One of my smallest daughter's favourite things is pressing her nose against the glass of the Kidsmania shop opposite the Round Chapel and dreaming. All those fabulous posh frocks! Every so often, usually just before Christmas she's actually got through the door and tried things on. Then, miraculously, a few days later one of those fabulous posh frocks would emerge from a parcel and my smallest daughter would be transformed into a glamorous princess, radiating style and grace.
You might have noticed that those days are soon to end. For the past few weeks Kidsmania has been holding a closing down sale and expects to shut its doors to customers for the final time at the end of this week. It will be a sad occasion for Neeta and Ashok Daryanani, who opened the shop in 1976 when Neeta was pregnant with their son Neil - who's grown up to be part of the family firm too - and the bottom end of Lower Clapton Road was very different. Only Harris Electrical and Danny's Motor Shop survive from that time.
Ashok says that sales have been declining for quite a while. He puts most of the blame on the road becoming one of TfL's red routes and says that sales have plummeted by 70 percent in the two years since cameras were installed to aid enforcement. There's one one a pole up by Harris's and another just outside the health centre. Both are trained on that stretch approaching the junction where bottlenecks often occur. Ashok says they've proved a huge deterrent to customers who arrive by car: "They stop, they get a ticket, they don't come back."
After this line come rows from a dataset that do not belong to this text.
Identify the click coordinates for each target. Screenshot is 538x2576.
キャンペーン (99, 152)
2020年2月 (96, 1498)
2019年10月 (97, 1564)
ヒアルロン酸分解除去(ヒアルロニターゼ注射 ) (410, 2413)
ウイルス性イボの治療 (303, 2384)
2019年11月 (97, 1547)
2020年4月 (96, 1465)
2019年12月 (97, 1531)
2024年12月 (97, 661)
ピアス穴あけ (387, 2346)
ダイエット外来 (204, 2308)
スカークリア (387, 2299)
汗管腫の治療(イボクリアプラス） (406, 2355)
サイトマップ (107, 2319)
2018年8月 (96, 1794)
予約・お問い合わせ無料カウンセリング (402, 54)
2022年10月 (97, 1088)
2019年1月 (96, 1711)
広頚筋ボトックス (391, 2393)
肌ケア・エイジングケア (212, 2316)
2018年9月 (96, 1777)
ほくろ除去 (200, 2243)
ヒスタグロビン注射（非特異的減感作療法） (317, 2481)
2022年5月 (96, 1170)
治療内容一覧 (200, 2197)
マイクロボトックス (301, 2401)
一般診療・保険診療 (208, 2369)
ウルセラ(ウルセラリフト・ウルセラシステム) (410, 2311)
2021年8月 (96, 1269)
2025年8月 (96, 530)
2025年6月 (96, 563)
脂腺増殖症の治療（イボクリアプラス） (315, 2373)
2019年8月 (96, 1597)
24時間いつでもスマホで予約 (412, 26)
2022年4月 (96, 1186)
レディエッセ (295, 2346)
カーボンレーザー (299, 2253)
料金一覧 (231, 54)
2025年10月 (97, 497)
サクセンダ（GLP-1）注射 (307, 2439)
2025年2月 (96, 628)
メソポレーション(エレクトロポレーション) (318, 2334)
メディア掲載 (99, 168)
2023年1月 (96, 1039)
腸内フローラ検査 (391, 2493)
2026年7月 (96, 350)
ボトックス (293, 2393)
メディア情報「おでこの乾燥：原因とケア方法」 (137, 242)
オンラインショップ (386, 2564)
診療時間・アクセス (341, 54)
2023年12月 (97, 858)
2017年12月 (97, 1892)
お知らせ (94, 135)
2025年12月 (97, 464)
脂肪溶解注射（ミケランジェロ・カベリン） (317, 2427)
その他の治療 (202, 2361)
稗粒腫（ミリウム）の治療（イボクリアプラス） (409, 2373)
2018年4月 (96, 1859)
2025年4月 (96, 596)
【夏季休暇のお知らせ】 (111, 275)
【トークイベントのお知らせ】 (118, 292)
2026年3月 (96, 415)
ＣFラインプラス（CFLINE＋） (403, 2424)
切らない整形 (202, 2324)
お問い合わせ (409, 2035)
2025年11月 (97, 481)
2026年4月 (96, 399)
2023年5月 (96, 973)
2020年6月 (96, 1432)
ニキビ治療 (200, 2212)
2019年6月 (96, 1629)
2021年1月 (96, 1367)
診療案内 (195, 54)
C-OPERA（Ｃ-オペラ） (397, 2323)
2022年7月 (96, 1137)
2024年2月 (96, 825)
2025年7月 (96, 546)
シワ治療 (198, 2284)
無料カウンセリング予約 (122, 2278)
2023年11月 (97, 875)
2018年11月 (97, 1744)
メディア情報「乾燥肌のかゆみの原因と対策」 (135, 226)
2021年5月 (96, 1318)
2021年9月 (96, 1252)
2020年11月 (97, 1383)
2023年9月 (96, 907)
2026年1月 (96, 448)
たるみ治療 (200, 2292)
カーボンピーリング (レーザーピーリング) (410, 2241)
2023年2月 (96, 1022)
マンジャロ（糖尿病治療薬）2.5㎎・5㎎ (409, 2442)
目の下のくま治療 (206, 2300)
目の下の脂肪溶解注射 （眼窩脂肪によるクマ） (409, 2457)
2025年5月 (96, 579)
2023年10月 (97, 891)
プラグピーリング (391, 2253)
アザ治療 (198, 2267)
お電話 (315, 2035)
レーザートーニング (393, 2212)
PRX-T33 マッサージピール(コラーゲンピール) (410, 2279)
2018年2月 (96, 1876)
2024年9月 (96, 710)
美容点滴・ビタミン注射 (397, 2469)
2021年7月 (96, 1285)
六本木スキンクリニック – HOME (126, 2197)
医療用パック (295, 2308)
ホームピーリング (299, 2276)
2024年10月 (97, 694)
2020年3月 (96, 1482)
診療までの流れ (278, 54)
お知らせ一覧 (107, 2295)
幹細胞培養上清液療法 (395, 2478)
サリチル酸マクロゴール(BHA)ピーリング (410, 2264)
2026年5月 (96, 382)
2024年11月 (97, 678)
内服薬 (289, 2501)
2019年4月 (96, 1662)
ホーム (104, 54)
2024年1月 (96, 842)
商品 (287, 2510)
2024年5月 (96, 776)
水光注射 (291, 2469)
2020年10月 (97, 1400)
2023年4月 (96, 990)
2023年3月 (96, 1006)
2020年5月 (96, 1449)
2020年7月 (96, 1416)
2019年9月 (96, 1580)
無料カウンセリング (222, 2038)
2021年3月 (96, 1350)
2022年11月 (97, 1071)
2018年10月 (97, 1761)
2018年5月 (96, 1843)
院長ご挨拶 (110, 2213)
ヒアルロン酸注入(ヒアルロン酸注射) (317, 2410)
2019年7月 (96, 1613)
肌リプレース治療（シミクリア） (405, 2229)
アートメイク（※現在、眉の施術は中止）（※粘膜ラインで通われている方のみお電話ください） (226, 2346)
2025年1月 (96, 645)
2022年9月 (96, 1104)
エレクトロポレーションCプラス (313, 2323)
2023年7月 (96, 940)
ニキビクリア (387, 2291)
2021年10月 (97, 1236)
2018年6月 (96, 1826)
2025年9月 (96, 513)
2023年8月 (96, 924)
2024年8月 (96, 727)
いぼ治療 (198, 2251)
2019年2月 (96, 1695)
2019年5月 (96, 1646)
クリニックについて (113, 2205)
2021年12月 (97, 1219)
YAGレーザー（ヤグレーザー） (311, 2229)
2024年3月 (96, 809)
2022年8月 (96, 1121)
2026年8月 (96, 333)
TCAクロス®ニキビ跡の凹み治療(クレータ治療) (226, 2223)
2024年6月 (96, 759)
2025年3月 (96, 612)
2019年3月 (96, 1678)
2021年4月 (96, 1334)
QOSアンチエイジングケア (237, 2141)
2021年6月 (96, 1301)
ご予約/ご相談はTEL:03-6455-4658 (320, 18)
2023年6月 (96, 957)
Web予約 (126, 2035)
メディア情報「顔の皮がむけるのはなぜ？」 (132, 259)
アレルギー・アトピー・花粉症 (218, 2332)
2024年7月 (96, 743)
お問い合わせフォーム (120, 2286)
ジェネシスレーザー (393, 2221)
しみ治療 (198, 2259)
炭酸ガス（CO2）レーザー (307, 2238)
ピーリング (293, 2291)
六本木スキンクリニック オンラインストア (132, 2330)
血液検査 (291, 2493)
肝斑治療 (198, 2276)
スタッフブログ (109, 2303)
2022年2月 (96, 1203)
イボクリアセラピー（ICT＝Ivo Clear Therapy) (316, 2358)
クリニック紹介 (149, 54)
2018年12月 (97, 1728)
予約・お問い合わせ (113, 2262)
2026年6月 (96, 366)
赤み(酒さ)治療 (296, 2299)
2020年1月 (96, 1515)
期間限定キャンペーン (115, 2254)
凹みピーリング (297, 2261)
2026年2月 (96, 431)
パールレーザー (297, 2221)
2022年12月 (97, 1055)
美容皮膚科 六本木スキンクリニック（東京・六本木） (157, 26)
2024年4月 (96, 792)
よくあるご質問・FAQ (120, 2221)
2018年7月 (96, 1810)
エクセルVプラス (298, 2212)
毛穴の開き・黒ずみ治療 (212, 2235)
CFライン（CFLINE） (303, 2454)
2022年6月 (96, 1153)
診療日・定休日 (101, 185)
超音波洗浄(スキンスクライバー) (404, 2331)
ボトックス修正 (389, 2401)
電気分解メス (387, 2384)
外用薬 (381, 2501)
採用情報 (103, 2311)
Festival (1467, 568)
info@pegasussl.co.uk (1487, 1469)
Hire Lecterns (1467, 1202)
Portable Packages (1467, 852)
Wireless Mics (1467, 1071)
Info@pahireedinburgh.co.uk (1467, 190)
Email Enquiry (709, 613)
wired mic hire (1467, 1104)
Like every shop that has become established in the neighbourhood Kidsmania tells a story about its locality and a wider London too. Its lifeblood has been big church occasions: weddings, christenings, first communions. It has long catered for adults as well as children and became a magnet for, in particular African, Irish and also traveller families seeking suitable attire for big events. The wholesale side of the business will continue - its website is here - but even though I've been only an occasional customer, I'm going to miss the shop. So will my little girl.